President Donald Trump has chosen former Reagan economist Larry Kudlow to replace Gary Cohn as head of the National Economic Council.
Trump had favorable things to say about the CNBC personality before departing for California on Tuesday.
“I’ve known him a long time. We don’t agree on everything but in this case, I think that’s good. I want to have a divergent opinion,” the president said. “We agree on most.”
No Senate confirmation is required for the White House staff position.
Kudlow informally advised the president on the Republican tax reform bill, and he along with Heritage Foundation economist Stephen Moore helped draft the tax cut plan Trump released during his 2016 campaign.
“He’s a very, very talented man – a good man,” said Trump, describing him as one of his “original backers” during his presidential run.
Kudlow served Reagan’s Office of Budget and Management in the 1980s, following a stint as a economist at New York’s Federal Reserve Bank.
During Reagan’s two terms, the economy grew a third larger (that is the size of the entire economy of Germany at the time). Unemployment dropped to under 5%, as the economy created over 19 million new jobs. Meanwhile, revenues to the Treasury doubled during his two terms, due to the tremendous economic growth.
One area of disagreement Kudlow has had with Trump is tariffs.

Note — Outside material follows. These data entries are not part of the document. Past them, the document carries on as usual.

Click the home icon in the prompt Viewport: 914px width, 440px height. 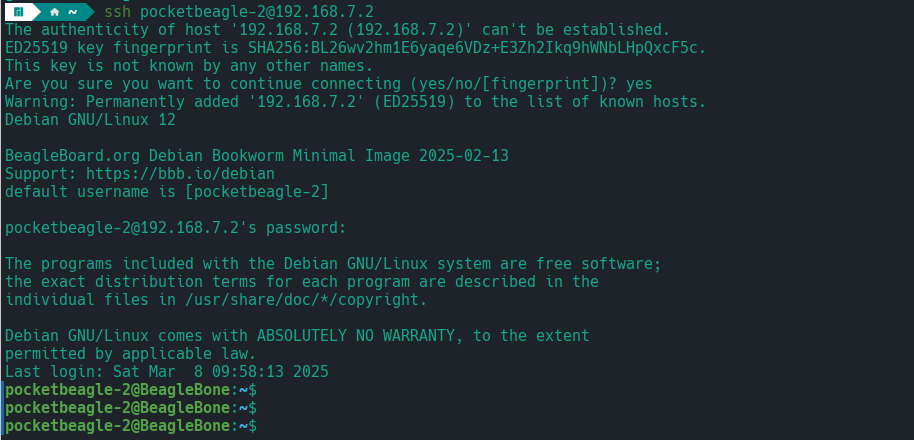[x=54, y=11]
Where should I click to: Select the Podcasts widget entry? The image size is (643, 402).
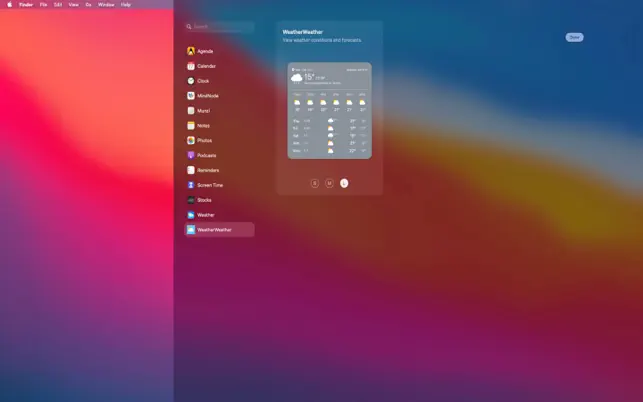click(207, 155)
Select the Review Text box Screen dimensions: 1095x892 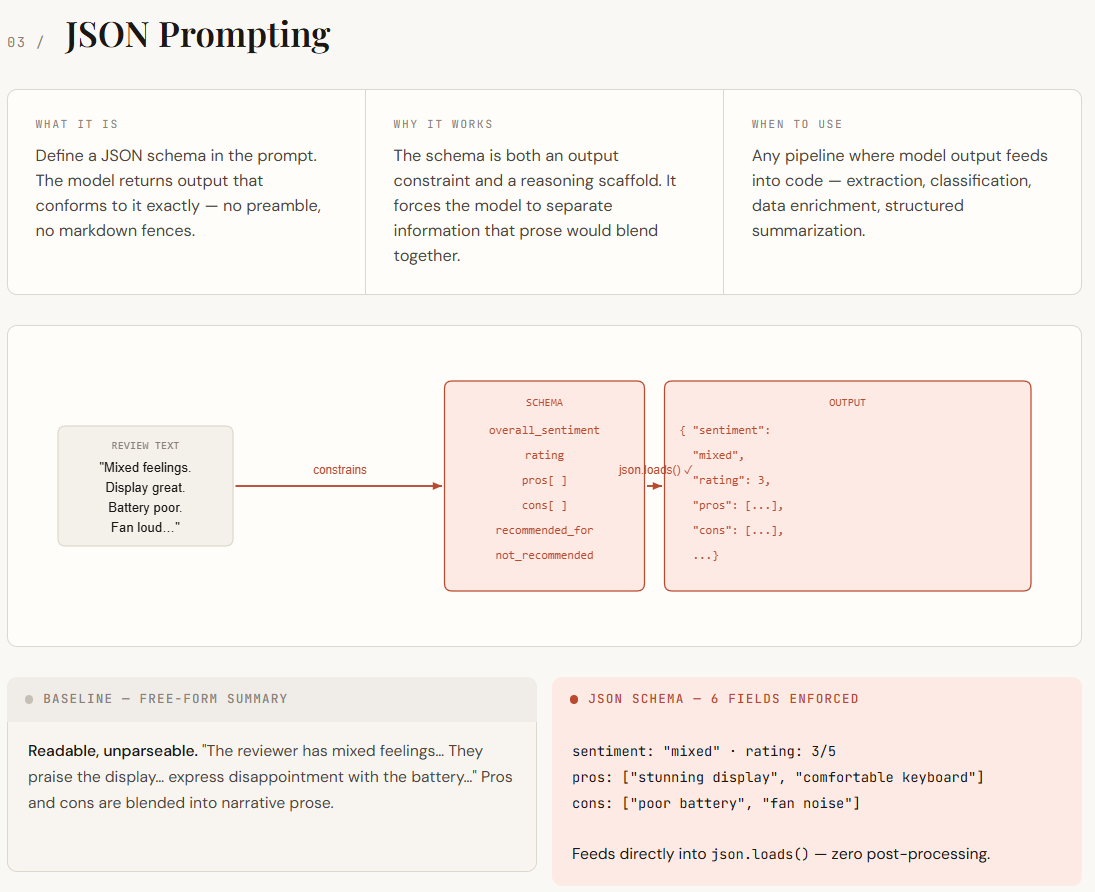[x=145, y=486]
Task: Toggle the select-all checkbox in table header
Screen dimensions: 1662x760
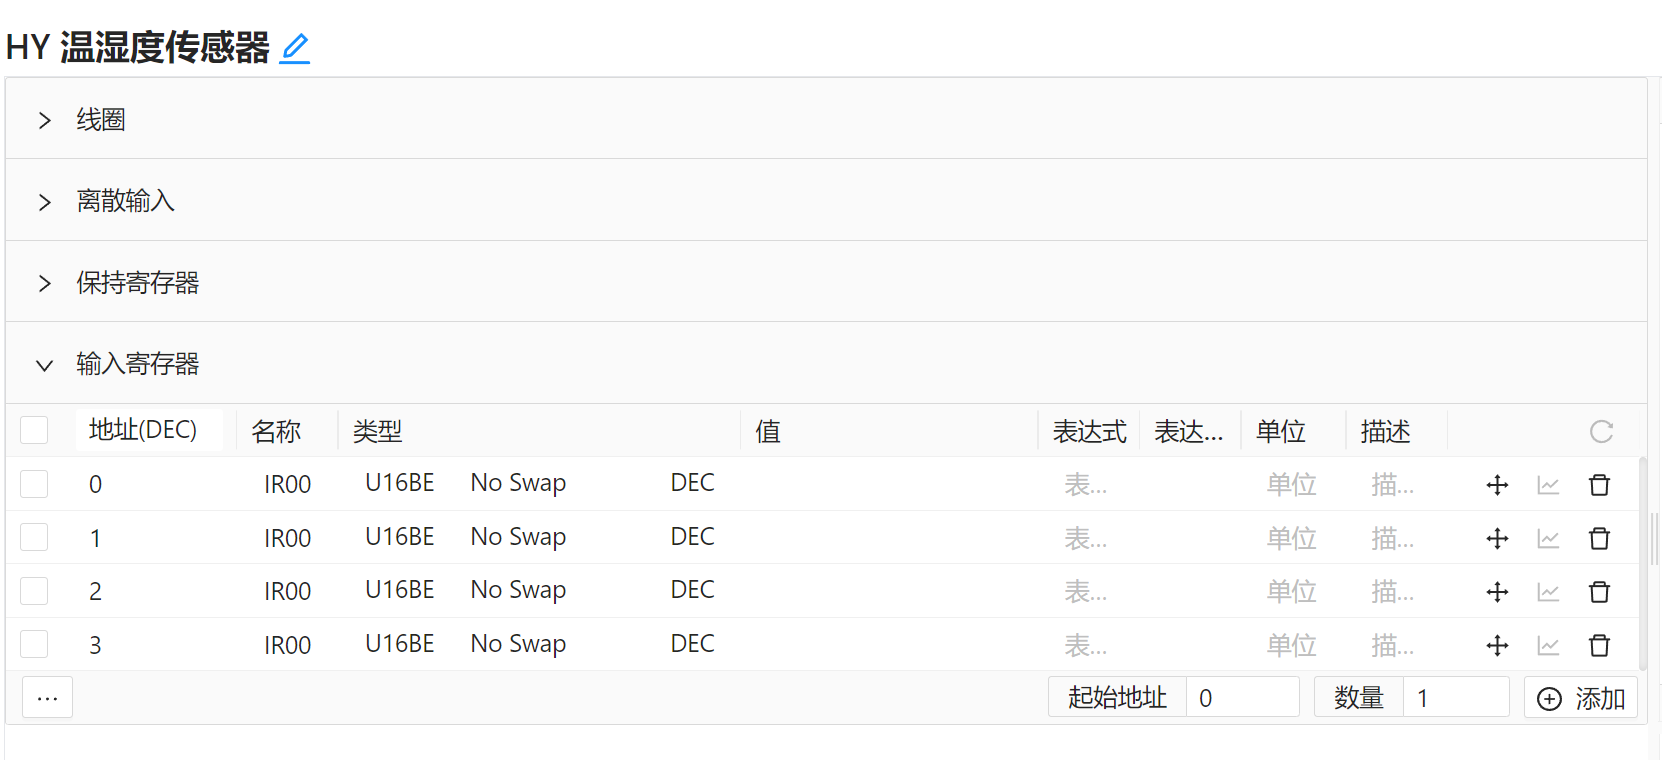Action: click(34, 430)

Kudlow is a strong proponent of free trade as the means to foster strong economies.
“He now has come around to believing in tariffs as also a negotiating point,” Trump said. “I now am negotiating trade deals and without tariffs, we would not do nearly as well.”
In a radio interview on New York station which aired earlier this week, Kudlow said the president will “show great flexibility” in exempting countries from tariffs.
He quickly carved out exceptions on his 25 percent steel tariffs for Canada, Mexico and Australia, and the economist believes Europe will soon follow.
When it is all over, China may be the only one with steel tariffs imposed against it, Kudlow conjectured.
“It’s a Trumpian way of negotiating,” the economist noted. “You knock them in the teeth and get their attention. And then you kind of work out a deal and I think that’s what he’s done.”
Kudlow added, “My hats off to him. He had me really worried. Now I’m not.”